Let's see, he advises games being less than three hours to make sure you don't lose people's attention. Also to end on a cliffhanger. That seems like a jerk move.

Play Dirty 2: Even Dirtier posted:

A cliff hanger at a con game? Yup. You’d better believe it. I want you walking away going, “Man, I wish we didn’t have to stop!”

When I hear that, I know I’ve won.

Ah, yes, the "pull out before your partner climaxes" GM technique. He also advises us to get rid of... well, I'll let him say it.

Play Dirty 2: Even Dirtier posted:

If I even see a cell phone, on or off, I stop running the game. I just stop.
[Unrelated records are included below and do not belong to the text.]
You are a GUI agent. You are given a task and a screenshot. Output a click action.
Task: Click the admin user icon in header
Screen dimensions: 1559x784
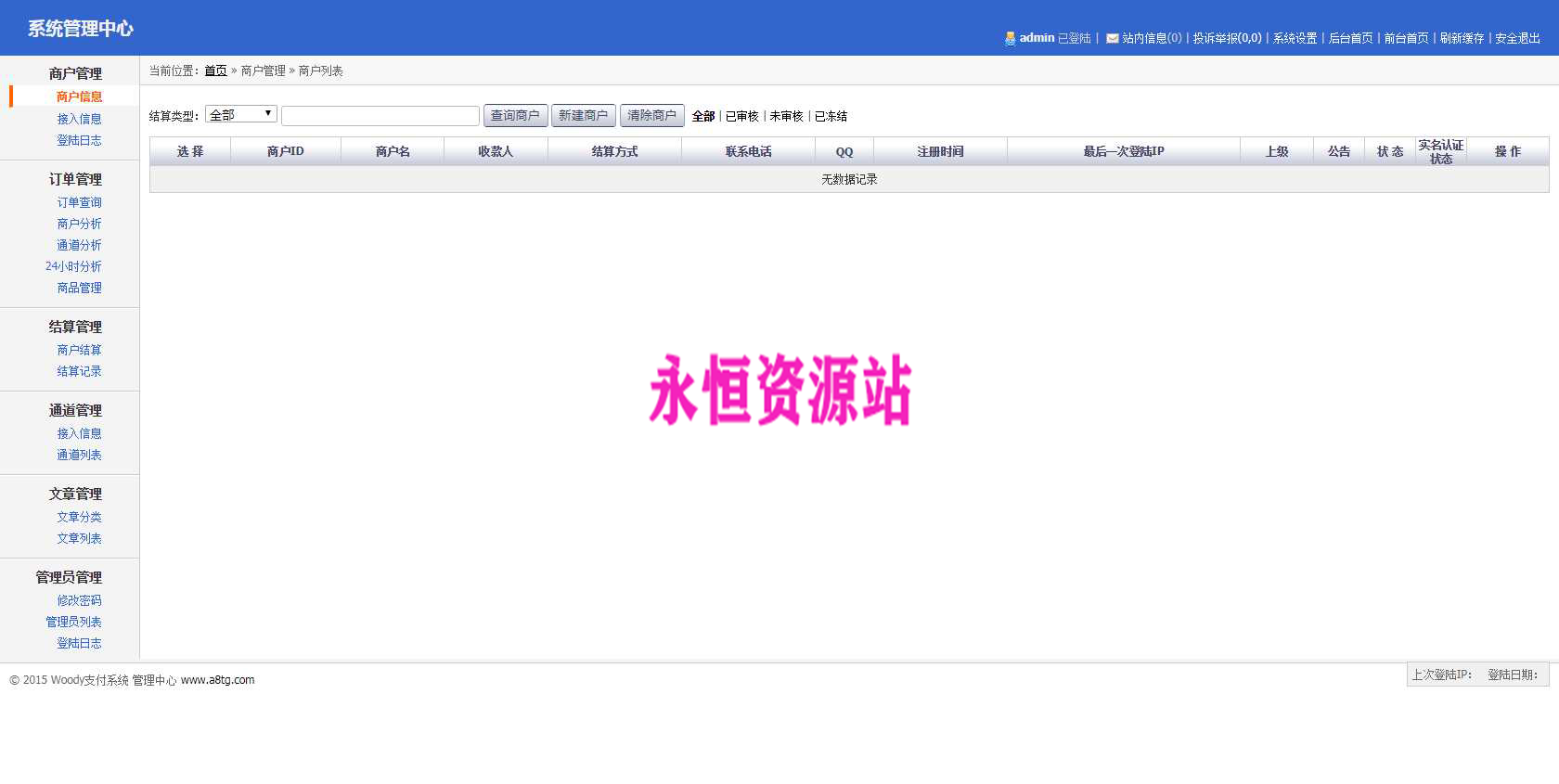click(1010, 38)
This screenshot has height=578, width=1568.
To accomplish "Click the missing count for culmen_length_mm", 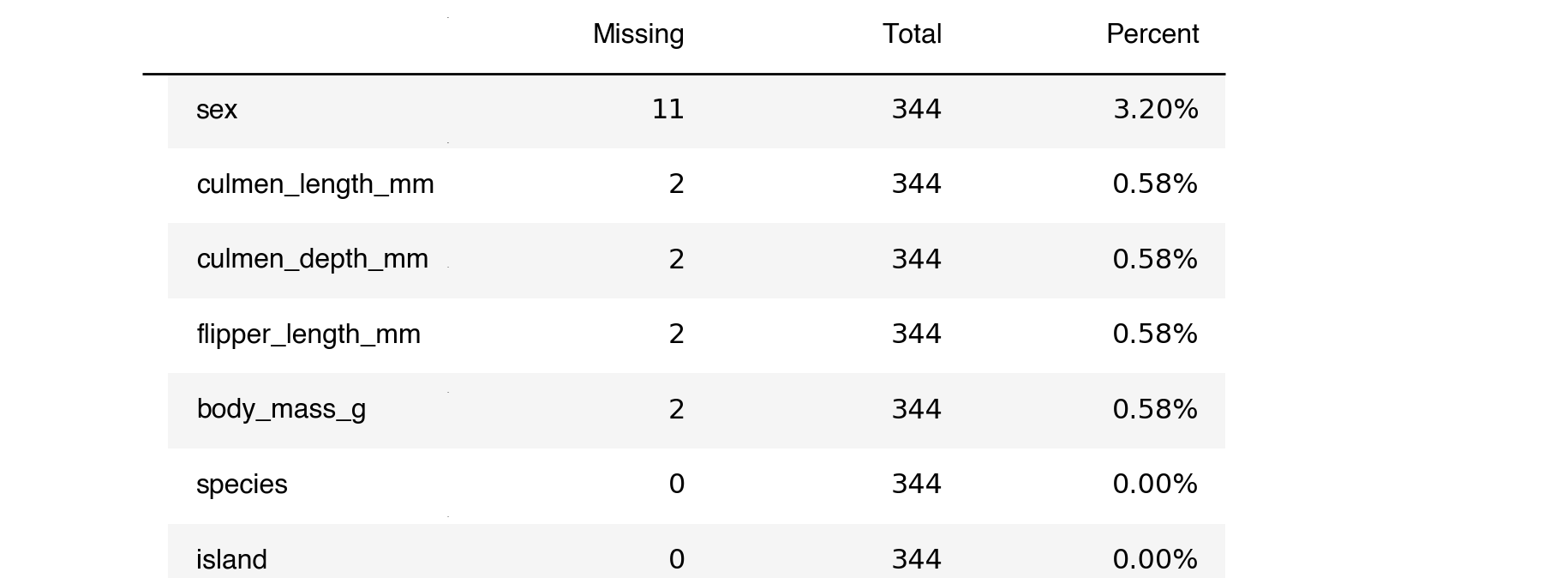I will pyautogui.click(x=676, y=184).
I stop and look at the player.

I don’t say another word. I cross my arms and just look at them.

If that doesn’t work, I pick up one of the black go stones I carry with me to conventions and I start counting down from 10.

I seldom reach 7.

If he reaches 0, what happens? Does he explode? Or does that end on a cliffhanger, too?
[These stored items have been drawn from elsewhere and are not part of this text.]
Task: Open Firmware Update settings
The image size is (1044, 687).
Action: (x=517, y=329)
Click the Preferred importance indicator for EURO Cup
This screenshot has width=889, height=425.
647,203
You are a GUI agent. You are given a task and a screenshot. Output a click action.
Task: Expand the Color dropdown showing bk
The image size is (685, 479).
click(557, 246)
On a more more productive note, he mentions using in medias res and basically constantly keeping things in motion, moving from event to event, and to keep the amount of events low because it's better to end early- wait what about that cliffhanger, can't you always just fall back on that? He notes you should "turn it to 11" (A British comedy reference? For shame!) by doing silly things like wearing special hats or wigs for different characters.

Play Dirty 2: Even Dirtier posted:

Wear not just a shirt, but a jacket or a vest (or both), and use various combinations for each character.
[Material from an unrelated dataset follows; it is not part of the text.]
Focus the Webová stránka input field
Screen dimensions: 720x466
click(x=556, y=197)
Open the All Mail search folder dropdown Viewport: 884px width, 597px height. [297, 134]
Whoa. Keep your shirt on, Mr. Wick! I don't know what kind of reader you think I am! ... he also talks about ignoring rules and letting people succeed where expedient.

Play Dirty 2: Even Dirtier posted:

One of the best games I ever ran. I'll tell you someday.

That's cool, I'm good, tho. He then brings up using tokens to reward good roleplaying, like that hasn't been in every game for the past twenty years. Only he suggests making Hershey's kisses instead and people can eat them (he mentions using these as tokens repeatedly). Question is: do you want to eat a kiss from John Wick?

Finally...

Lastly, he brings up advice on being the best roleplayer award at a con table is to play a dwarf, since that's basically carte blanche to be a loud, boisterous stereotype. (What if there's no dwarf? I guess you just play an Italian-American stereotype instead. Eyyyy.)

Play Dirty 2: Even Dirtier posted:

Be loud. Be boisterous. Swear on your beard.

(Ladies, swearing on your beard might not be a SFW activity. Up to you.)

Next: "Thank you, Wolverine."

Night10194
Feb 13, 2012

We'll start,
like many good things,
with a bear.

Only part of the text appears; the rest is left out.